_INSTRUCTIONS TO FOLLOW_: Beginning at the line that includes "This screenshot has width=902, height=632." in the entries below, print each line exactly as it appears, through the last one.

START DATA EXTRACT

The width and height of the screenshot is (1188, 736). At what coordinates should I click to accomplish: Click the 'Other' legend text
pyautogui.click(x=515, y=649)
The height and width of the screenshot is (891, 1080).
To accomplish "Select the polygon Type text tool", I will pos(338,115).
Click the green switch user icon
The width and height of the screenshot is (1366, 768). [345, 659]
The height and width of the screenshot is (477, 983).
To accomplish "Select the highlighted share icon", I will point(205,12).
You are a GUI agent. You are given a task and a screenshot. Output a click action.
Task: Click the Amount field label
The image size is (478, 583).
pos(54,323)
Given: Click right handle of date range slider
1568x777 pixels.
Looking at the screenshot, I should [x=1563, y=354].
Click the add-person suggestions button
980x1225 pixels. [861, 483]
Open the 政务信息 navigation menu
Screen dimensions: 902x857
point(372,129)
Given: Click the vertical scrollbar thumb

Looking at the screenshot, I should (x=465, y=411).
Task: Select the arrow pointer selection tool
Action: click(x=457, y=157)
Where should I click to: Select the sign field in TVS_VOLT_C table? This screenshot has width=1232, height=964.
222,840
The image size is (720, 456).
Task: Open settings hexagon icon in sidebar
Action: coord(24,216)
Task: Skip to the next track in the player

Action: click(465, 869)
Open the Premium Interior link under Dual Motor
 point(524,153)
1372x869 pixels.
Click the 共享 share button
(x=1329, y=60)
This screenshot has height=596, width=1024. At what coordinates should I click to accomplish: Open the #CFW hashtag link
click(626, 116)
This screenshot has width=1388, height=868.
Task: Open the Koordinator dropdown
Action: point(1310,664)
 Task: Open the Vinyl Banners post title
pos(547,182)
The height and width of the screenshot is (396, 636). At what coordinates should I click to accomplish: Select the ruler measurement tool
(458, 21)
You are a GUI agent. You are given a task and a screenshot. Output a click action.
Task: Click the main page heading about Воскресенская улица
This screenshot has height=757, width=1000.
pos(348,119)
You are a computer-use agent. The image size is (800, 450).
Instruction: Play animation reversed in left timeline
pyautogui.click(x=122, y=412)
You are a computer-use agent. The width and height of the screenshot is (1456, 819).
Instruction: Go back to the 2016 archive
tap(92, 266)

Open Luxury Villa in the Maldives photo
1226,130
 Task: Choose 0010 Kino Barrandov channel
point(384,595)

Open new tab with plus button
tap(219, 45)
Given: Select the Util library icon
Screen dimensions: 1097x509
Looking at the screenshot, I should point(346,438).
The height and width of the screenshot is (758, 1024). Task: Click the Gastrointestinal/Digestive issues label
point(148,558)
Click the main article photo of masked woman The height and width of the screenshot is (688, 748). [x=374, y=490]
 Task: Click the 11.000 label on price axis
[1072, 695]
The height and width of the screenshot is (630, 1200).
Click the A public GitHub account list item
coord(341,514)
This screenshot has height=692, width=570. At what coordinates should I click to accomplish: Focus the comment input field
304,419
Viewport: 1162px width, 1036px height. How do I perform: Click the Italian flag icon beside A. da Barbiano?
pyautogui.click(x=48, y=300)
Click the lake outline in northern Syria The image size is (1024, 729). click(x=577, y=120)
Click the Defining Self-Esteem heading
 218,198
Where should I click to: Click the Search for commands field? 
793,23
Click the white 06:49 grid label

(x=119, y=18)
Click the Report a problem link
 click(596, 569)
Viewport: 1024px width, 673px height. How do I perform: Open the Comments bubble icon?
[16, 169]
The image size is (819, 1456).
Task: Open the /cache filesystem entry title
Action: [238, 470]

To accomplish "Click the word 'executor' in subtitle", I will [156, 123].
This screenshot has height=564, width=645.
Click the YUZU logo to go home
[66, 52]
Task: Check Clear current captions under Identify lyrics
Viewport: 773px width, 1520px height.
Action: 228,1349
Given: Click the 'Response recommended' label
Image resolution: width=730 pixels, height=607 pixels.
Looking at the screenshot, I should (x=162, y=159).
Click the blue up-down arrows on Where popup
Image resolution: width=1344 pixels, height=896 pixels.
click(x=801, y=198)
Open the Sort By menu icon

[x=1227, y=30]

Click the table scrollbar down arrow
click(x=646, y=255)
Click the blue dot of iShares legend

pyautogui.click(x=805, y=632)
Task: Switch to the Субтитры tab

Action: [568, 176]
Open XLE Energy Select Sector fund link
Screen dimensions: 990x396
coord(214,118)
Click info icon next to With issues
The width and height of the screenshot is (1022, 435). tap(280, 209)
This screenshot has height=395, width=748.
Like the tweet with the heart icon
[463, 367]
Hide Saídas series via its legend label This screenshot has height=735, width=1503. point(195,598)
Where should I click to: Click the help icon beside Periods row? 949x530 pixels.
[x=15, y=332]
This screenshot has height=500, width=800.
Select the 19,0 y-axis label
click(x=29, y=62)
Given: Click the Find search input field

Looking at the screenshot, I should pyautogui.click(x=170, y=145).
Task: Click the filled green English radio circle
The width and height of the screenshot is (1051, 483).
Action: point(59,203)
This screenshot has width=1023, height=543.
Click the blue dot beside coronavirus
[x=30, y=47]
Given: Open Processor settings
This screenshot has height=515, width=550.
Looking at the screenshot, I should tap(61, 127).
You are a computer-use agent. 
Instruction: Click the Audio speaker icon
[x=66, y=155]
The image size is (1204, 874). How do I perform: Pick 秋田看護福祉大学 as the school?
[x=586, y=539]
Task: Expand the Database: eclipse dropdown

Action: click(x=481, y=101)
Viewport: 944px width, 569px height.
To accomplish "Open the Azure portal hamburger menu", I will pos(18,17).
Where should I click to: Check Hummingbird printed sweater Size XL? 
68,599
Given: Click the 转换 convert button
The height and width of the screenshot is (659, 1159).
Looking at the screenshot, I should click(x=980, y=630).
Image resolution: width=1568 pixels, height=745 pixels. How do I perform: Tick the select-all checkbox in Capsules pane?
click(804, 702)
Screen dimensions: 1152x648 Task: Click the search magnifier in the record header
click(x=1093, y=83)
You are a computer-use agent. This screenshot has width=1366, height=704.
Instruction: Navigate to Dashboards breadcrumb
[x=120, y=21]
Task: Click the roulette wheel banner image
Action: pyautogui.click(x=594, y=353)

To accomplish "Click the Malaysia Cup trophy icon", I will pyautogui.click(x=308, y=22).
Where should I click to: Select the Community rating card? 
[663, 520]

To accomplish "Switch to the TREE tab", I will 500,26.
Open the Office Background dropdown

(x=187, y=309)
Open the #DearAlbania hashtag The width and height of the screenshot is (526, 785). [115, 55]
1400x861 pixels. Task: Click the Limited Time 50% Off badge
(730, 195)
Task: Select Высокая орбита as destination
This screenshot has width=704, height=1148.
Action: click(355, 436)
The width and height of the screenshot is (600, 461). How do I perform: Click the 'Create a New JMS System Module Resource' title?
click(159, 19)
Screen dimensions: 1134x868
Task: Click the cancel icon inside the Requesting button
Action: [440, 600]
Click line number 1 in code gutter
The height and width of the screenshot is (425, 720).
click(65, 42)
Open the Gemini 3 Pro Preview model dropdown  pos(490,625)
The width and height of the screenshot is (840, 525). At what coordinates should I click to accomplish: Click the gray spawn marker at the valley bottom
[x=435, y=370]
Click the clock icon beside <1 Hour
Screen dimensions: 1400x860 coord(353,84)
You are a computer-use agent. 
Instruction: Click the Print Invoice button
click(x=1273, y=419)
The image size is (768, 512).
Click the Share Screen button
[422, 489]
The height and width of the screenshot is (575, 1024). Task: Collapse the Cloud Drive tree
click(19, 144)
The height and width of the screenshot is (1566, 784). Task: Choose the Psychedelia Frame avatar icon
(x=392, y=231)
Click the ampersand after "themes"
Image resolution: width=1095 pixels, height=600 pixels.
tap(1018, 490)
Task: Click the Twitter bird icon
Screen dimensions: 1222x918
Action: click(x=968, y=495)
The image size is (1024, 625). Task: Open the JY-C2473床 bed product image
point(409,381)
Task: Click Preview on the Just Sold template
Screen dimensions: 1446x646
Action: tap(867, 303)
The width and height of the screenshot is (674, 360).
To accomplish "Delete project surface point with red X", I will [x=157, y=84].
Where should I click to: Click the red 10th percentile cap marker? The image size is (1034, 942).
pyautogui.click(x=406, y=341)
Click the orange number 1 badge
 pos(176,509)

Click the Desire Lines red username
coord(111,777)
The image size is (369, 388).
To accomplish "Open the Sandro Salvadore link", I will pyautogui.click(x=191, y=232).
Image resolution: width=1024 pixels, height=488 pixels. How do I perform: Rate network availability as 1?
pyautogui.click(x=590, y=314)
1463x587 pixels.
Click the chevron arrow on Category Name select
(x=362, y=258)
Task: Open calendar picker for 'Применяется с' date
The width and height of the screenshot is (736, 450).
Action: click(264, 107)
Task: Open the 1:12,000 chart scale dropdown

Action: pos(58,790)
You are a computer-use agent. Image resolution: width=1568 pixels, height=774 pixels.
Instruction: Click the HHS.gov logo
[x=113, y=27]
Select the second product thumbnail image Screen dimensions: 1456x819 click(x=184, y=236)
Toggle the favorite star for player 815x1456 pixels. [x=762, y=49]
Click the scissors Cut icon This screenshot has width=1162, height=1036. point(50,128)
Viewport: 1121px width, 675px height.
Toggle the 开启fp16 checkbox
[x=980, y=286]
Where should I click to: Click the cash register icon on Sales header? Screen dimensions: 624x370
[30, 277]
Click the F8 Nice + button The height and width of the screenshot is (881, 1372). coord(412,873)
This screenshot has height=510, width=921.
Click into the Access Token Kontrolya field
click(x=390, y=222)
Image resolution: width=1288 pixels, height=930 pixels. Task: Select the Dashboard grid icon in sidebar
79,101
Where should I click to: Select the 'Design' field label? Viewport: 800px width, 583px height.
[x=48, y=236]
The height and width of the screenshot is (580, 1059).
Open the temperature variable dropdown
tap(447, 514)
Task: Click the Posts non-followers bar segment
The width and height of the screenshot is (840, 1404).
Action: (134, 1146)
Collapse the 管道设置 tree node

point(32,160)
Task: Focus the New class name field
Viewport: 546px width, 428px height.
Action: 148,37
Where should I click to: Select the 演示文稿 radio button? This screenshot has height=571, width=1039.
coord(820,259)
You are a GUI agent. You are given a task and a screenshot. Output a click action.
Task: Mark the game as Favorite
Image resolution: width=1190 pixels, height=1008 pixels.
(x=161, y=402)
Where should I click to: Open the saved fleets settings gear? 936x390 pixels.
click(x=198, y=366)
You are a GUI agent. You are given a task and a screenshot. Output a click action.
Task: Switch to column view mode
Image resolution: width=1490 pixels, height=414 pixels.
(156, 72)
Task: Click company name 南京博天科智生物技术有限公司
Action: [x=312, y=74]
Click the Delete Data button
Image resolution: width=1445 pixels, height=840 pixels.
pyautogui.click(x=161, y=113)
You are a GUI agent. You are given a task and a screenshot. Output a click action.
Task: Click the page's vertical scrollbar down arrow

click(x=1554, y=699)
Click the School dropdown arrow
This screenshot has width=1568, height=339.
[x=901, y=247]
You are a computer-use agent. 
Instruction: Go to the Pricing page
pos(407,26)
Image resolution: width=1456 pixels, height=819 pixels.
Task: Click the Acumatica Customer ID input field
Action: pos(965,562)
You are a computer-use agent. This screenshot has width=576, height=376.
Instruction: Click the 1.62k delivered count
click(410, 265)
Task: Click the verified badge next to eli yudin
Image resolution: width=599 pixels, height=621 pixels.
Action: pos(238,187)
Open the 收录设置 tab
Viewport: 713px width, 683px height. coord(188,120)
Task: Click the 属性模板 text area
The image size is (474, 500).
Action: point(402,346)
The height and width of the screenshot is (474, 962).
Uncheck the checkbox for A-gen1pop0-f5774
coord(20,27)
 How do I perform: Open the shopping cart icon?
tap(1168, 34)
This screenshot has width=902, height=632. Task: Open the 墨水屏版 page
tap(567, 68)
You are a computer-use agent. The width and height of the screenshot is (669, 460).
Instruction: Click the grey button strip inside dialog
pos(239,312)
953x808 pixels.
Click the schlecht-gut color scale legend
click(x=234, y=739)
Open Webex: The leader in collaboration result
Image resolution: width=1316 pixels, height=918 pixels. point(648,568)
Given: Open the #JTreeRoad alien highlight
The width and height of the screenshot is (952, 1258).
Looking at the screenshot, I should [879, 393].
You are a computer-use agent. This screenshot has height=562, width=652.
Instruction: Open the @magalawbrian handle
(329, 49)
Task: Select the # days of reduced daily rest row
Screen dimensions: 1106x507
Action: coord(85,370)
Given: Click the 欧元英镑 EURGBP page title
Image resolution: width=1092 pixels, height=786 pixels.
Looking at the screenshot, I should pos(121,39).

END DATA EXTRACT

_OUTPUT BELOW_:
This screenshot has width=902, height=632. Task: Open the 墨水屏版 page
tap(567, 68)
You are a computer-use agent. The width and height of the screenshot is (669, 460).
Instruction: Click the grey button strip inside dialog
pos(239,312)
953x808 pixels.
Click the schlecht-gut color scale legend
click(x=234, y=739)
Open Webex: The leader in collaboration result
Image resolution: width=1316 pixels, height=918 pixels. point(648,568)
Given: Open the #JTreeRoad alien highlight
The width and height of the screenshot is (952, 1258).
Looking at the screenshot, I should [879, 393].
You are a computer-use agent. This screenshot has height=562, width=652.
Instruction: Open the @magalawbrian handle
(329, 49)
Task: Select the # days of reduced daily rest row
Screen dimensions: 1106x507
Action: coord(85,370)
Given: Click the 欧元英镑 EURGBP page title
Image resolution: width=1092 pixels, height=786 pixels.
Looking at the screenshot, I should pos(121,39).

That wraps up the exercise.